TEKS BACAAN
--------------------------------------------------

"Kita sudah 'leader' (memimpin) di Asia Tenggara," kata Nasir dalam diskusi bersama media di Jakarta, Selasa.
Pada Selasa (30/7) hingga pukul 17.00 WIB, jumlah publikasi ilmiah internasional Indonesia mencapai sebanyak 33.177, yang mengungguli Malaysia dengan jumlah 32.952 publikasi. Sementara, Singapura memiliki sekitar 22.500 publikasi dan Thailand mempunyai sekitar 18.000 publikasi ilmiah.
Baca juga: Menristekdikti harapkan BRIN dipimpin sejajar menteri
"Riset, publikasi ini merupakan bahan baku untuk menghasilkan paten, prototipe dan inovasi," ujar Nasir yang pernah menjabat sebagai rektor terpilih Universitas Diponegoro di Semarang.
Sementara indeks inovasi global Indonesia masih berada di peringkat 85 dari 129 negara di dunia.
Untuk itu, Nasir mengatakan akan meningkatkan lebih banyak inovasi.
Baca juga: Melesat 1.567 persen, publikasi ilmiah Indonesia di atas rata-rata dunia
"Inovasi kita masih peringkat 85, masih sangat rendah, ini kan bahan baku risetnya masih belum banyak, ini mulai kita dorong," ujarnya.

--------------------------------------------------

DATA YANG DISEDIAKAN

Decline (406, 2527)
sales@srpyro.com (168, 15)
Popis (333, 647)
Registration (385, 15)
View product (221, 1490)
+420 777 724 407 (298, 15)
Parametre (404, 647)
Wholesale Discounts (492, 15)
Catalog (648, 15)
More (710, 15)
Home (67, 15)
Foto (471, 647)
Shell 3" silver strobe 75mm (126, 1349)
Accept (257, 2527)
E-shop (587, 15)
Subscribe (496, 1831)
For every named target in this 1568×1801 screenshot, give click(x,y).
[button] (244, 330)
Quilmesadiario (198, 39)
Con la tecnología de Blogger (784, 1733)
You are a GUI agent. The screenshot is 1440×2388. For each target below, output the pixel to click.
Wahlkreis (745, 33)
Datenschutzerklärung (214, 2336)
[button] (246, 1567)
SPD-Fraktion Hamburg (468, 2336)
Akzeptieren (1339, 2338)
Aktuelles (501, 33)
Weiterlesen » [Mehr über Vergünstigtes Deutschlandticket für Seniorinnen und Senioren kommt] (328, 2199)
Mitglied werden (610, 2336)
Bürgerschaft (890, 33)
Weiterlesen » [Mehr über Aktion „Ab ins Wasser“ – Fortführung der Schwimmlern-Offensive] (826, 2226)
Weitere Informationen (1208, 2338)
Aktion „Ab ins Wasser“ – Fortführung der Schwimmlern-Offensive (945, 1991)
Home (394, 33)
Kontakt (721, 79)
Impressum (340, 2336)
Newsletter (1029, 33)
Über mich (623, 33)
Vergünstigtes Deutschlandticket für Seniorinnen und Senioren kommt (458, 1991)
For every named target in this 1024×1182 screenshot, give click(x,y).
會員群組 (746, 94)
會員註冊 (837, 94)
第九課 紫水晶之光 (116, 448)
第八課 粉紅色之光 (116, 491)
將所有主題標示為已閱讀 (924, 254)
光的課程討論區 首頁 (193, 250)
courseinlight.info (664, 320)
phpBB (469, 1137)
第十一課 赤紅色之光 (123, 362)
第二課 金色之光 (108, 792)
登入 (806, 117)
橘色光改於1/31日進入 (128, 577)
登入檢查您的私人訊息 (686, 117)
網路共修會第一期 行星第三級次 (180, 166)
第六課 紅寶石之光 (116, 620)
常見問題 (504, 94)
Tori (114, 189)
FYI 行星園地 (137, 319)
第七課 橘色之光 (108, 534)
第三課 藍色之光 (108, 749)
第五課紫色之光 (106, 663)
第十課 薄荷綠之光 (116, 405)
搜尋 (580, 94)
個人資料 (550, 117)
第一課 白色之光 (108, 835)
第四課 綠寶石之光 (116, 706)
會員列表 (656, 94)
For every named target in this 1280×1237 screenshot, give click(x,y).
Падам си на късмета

--------------------------------------------------

TUGAS LATIHAN
1. Jawab pertanyaan berikut berdasarkan teks tentang publikasi ilmiah Indonesia.
(a) Berapa jumlah publikasi ilmiah internasional Indonesia pada Selasa (30/7) hingga pukul 17.00 WIB?
(b) Di peringkat berapa indeks inovasi global Indonesia, dan dari berapa negara?
(c) Menurut Nasir, riset dan publikasi merupakan bahan baku untuk menghasilkan apa?
2. Teruskan teks tentang publikasi ilmiah Indonesia dengan bagian berikutnya, dimulai setelah kalimat terakhirnya.

JAWABAN TUGAS
1.
(a) 33.177 publikasi.
(b) Peringkat 85 dari 129 negara.
(c) Paten, prototipe dan inovasi.

2.
Nasir mengatakan saat ini paten Indonesia juga sudah menjadi yang terbanyak di Asia Tenggara dengan jumlah 2.675 paten. Sementara Singapura memiliki 2.250-an paten, Malaysia mempunyai 1.800 paten. Capaian Indonesia ini tentu harus semakin ditingkatkan.
Begitu pula dengan pertumbuhan perusahaan pemula (startup) juga semakin baik dan perlu ditingkatkan ke depan. "Dulu saya sebagai menteri startup Indonesia hanya 12 padahal kita punya potensi besar, saya perbaiki," tutur Nasir.
Baca juga: Publikasi ilmiah Indonesia lampaui Thailand
Dia mengatakan pada kurun waktu 2015-2019 saat ini sudah ada 1.300 startups yang berkembang di Indonesia. Sementara, Iran pada periode 2004-2014 menghasilkan 1.000 startups baik untuk skala kecil, menengah hingga besar.